Sequence coverage in the training set across a 1,400-bp region of the LSU gene, based on multiple sequence alignment with S. cerevisiae. The percent coverage is shown on the y axis, and the corresponding S. cerevisiae gene position is shown on the x axis. The gap regions of the alignment with less sequence coverage are shown as dropping lines. The D1 and D2 hypervariable regions are shaded, and the locations of the LR0R (bp 26 to 42) and LR3 (bp 635 to 651) primers on the alignment are labeled.

Fig 2

Entropy across the 1,400-bp LSU gene region. The Shannon entropy index (H′) was calculated for each 100-bp (A) and 400-bp (B) tiled sequence fragment, and the mean information entropy for k-mer-sized windows along the length of the sequence was plotted at the midpoint of each sliding window.
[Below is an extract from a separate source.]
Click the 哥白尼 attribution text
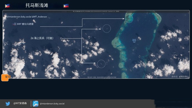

The gray shading in each panel indicates the locations of the D1 (bp 127 to 264) and D2 (bp 423 to 636) hypervariable regions. The corresponding S. cerevisiae LSU gene bp is shown on the x axis. Entropy percentages are shown on the y axis. Colored boxes represent word sizes from 1-mer to 15-mer.

Fig 3

Classification accuracy and bootstrap confidence across the 1,400-bp LSU gene region. (A and B) Classification accuracies for the BLASTN LOOCV test with sequence segments of 100 bp (A) and 400 bp (B), moving 25 bases at a time. (C and D) Classification accuracies for the naïve Bayesian classifier LOOCV test with sequence segments of 100 bp (C) and 400 bp (D), moving 25 bases at a time. (E and F) Average bootstrap confidence estimate for each 100-bp (E) and 400-bp (F) sequence fragment, using the naïve Bayesian classifier. The gray shading in each panel indicates the locations of the D1 (bp 127 to 264) and D2 (bp 423 to 636) hypervariable regions. The corresponding S. cerevisiae LSU gene bp position is shown on the x axis. Each y axis shows percentages relevant to the panel title, and values are plotted at the midpoint of each sliding window. Colored dashed lines in panels A to F represent different taxonomic levels.

Fig 4

Classification accuracy by query sequence length and primer position for LOOCV testing using the naïve Bayesian classifier and BLASTN approaches. Numbers are percentages of correctly classified query sequences. (A) Accuracy using BLASTN; (B) accuracy using naïve Bayesian classifier; (C) average bootstrap value obtained using naïve Bayesian classifier. The y axis for each panel shows percentages relevant to the panel title.

Fig 5

Different bootstrap cutoffs across the 1,400-bp LSU gene region. (A and B) Classification accuracies obtained with sequence segments of 100 bp (A) and 400 bp (B) when different bootstrap cutoffs are used. (C and D) Percentages of remaining 100-bp (C) and 400-bp (D) tiled sequences when different bootstrap cutoffs are used. The gray shading in each panel indicates the locations of the D1 (bp 127 to 264) and D2 (bp 423 to 636) hypervariable regions. The corresponding S. cerevisiae LSU gene bp position is shown on the x axis. Each y axis shows percentages relevant to the panel title, and the values are plotted at the midpoint of each sliding window. Colored solid lines in panels A to D represent bootstrap cutoff values.

Fig 6

(A) Naïve Bayesian classifier accuracies obtained using different bootstrap cutoff values. (B) Percentages of training set sequences remaining when different bootstrap cutoff values are used. Each y axis shows percentages relevant to the panel title.